**Your instructions:** Return every line below word for word, but leave out the pictures.

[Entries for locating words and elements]

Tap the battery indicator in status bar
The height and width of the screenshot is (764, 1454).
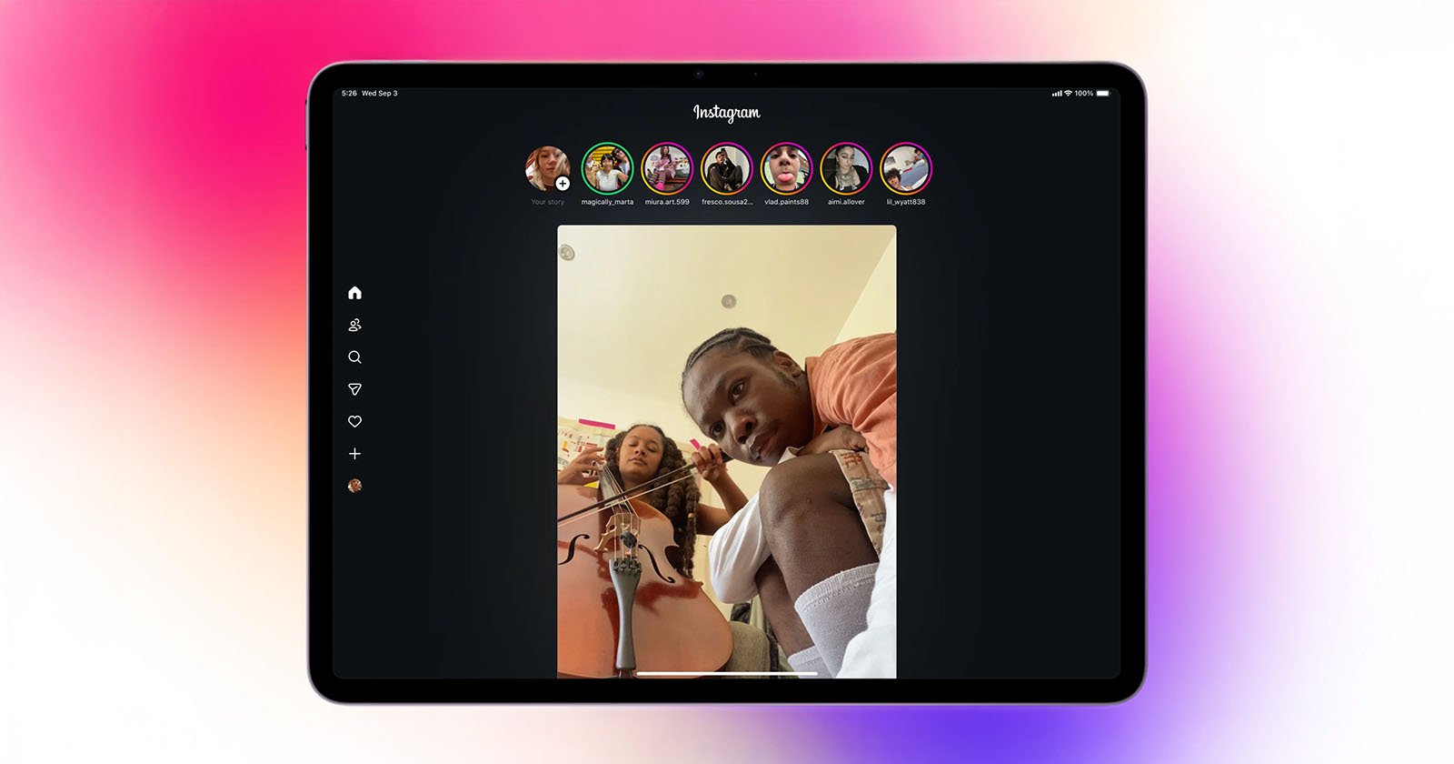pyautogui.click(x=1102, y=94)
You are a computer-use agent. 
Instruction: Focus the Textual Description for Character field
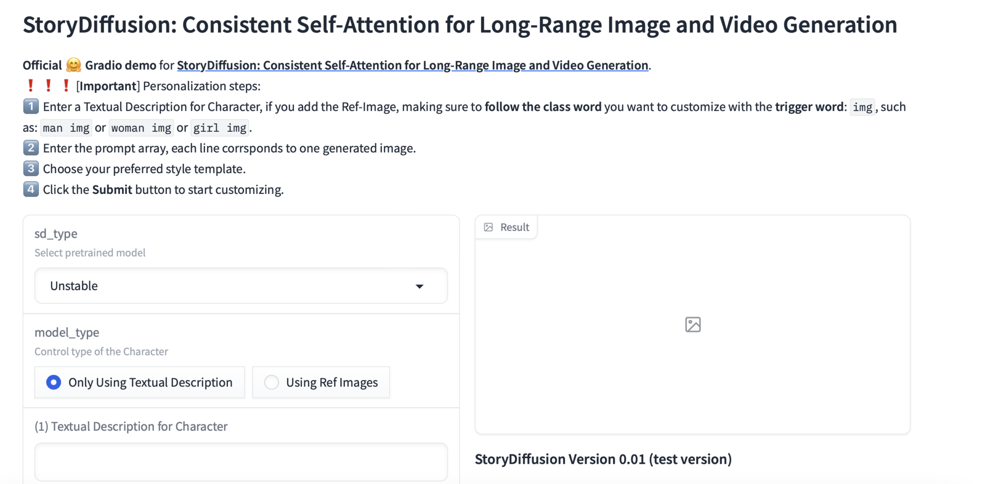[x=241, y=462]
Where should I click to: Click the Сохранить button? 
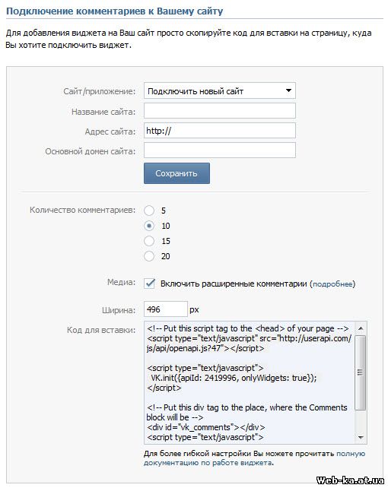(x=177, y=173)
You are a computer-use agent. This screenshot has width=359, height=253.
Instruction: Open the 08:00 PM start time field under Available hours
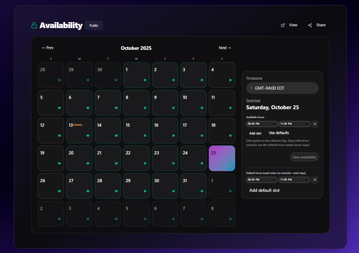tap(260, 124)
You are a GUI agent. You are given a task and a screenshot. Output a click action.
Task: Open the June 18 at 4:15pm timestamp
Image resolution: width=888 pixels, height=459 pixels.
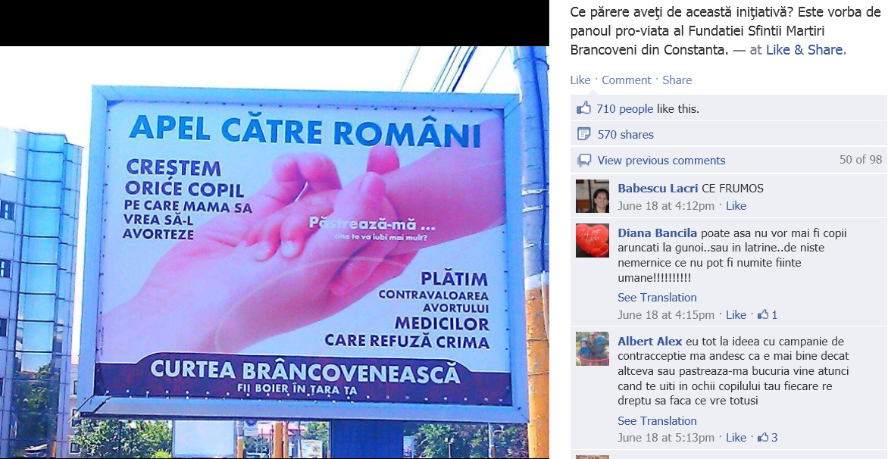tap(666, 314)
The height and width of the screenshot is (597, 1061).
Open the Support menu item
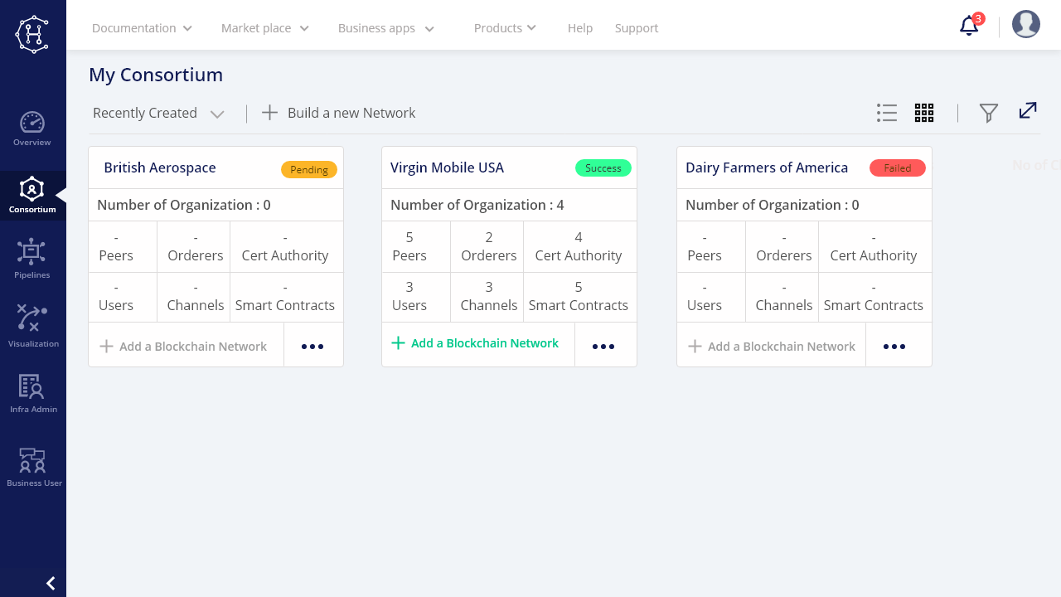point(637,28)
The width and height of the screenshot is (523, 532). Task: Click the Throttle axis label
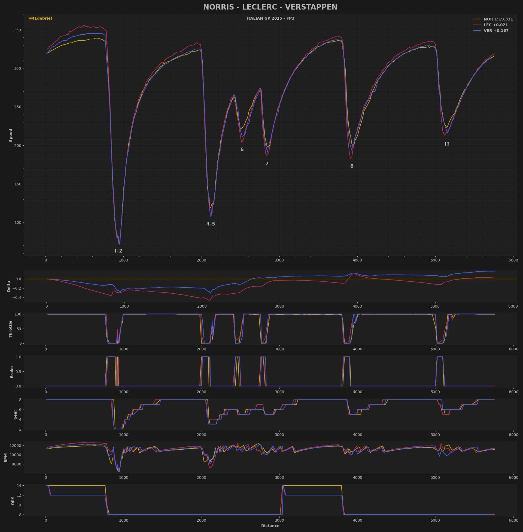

**Answer to the exercise:**
Tap the battery indicator in status bar
The height and width of the screenshot is (764, 1454).
pyautogui.click(x=1102, y=94)
You are a computer-use agent. 
Instruction: Focus the Textual Description for Character field
[x=241, y=462]
Where should I click to: Click the Сохранить button? 
(x=177, y=173)
You are a computer-use agent. This screenshot has width=359, height=253.
Instruction: Open the 08:00 PM start time field under Available hours
tap(260, 124)
You are a GUI agent. You are given a task and a screenshot. Output a click action.
Task: Open the June 18 at 4:15pm timestamp
Image resolution: width=888 pixels, height=459 pixels.
tap(666, 314)
The height and width of the screenshot is (597, 1061).
Open the Support menu item
point(637,28)
The width and height of the screenshot is (523, 532). Task: Click the Throttle axis label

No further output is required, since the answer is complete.